Conversion of html to Docx with Hebrew and Images results in Hebrew chararacters turn into some unrecognized chararacters

Version - 23.2.0

Apgrading from 22.2.0 to 23.2.0 I noticed that in some cases when I convert an HTML content to Docx file I see that the Hebrew characters turn into some unrecognized thing. I attach the html content to the topic.
content.zip (59.4 KB)

@dimager
We have opened the following new ticket(s) in our internal issue tracking system and will deliver their fixes according to the terms mentioned in Free Support Policies.

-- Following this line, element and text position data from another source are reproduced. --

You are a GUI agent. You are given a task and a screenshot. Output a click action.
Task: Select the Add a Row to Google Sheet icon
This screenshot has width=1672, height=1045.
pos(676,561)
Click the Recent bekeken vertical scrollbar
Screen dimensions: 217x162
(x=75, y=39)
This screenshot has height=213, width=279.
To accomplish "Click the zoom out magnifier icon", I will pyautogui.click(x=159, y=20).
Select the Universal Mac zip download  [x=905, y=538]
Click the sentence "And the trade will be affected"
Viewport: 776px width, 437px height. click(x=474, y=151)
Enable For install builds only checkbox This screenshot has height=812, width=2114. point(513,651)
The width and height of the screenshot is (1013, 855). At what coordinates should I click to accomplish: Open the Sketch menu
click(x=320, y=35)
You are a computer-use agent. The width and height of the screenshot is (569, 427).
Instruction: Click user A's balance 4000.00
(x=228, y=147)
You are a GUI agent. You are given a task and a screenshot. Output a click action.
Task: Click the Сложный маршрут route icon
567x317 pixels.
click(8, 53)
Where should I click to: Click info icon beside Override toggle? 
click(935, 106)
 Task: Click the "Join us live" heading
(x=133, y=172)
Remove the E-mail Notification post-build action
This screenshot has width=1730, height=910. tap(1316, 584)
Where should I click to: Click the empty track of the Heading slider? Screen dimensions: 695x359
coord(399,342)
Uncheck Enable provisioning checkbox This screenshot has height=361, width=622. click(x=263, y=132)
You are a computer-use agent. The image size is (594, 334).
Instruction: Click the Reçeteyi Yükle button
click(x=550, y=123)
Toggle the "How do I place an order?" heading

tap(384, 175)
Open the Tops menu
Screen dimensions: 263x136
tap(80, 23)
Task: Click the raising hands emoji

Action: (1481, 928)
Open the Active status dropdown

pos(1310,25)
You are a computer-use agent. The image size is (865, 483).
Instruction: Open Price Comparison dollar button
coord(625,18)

Issue ID(s): WORDSNET-25453

You can obtain Paid Support Services if you need support on a priority basis, along with the direct access to our Paid Support management team.

@dimager We have completed analysis of the issue. Aspose.Words detects encoding of the document as “Windows-1252”, while in fact it is “UTF-8”. The HTML document contains little text and images encoded in base64. If I remove the images, Aspose.Words will report correctly that the document is encoded in UTF-8.

As a workaround, you can explicitly specify the correct encoding in HtmlLoadOptions:

HtmlLoadOptions options = new HtmlLoadOptions { Encoding = Encoding.UTF8 }; 
Document doc = new Document("in.html", options); 
doc.Save("out.docx"); 

The issues you have found earlier (filed as WORDSNET-25453) have been fixed in this Aspose.Words for .NET 23.11 update also available on NuGet.